**Problem to solve**. Read through the records below and copy each line that uses the word "accomplish".
*** Begin section ***
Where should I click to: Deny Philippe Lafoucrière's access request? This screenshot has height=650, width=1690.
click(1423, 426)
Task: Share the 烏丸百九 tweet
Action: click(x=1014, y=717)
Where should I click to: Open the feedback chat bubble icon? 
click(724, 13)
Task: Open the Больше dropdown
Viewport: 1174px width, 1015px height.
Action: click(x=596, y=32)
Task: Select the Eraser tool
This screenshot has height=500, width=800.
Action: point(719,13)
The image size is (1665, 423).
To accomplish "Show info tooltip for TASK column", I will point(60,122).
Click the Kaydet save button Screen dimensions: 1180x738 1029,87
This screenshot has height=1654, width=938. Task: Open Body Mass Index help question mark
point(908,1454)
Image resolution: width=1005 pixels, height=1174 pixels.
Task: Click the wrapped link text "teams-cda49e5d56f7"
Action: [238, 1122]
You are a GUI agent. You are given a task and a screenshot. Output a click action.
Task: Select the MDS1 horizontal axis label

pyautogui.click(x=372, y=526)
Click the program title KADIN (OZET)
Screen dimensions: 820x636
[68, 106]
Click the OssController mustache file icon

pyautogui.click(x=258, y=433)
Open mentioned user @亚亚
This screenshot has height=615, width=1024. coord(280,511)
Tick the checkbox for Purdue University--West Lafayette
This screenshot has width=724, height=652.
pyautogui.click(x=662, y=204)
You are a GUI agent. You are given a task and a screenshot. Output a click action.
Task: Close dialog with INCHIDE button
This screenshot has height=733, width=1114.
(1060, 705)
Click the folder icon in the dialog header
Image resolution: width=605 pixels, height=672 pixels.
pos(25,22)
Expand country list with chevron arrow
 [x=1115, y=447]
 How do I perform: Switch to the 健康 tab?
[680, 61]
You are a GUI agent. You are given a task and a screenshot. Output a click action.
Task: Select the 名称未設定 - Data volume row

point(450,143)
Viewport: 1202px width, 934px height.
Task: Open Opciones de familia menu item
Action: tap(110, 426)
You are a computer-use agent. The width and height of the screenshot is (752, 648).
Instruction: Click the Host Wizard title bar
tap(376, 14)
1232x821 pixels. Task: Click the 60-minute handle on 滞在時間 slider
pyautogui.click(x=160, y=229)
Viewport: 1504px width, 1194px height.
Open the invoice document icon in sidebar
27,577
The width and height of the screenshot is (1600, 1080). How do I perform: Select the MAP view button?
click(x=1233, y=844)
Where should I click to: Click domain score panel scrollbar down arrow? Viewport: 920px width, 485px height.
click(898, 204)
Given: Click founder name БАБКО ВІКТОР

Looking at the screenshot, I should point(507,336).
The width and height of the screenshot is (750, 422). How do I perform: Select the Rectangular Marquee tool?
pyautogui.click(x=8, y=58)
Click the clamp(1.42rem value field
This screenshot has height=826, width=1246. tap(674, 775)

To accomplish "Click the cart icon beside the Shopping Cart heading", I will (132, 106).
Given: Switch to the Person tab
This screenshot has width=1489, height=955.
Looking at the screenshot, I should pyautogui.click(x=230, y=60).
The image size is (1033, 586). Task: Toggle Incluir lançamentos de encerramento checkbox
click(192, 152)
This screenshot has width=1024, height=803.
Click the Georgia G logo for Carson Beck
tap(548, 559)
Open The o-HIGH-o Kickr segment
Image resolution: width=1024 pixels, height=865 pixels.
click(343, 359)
*** End section ***
**Output for this task**.
To accomplish "Show info tooltip for TASK column", I will point(60,122).
To accomplish "Click the cart icon beside the Shopping Cart heading", I will (132, 106).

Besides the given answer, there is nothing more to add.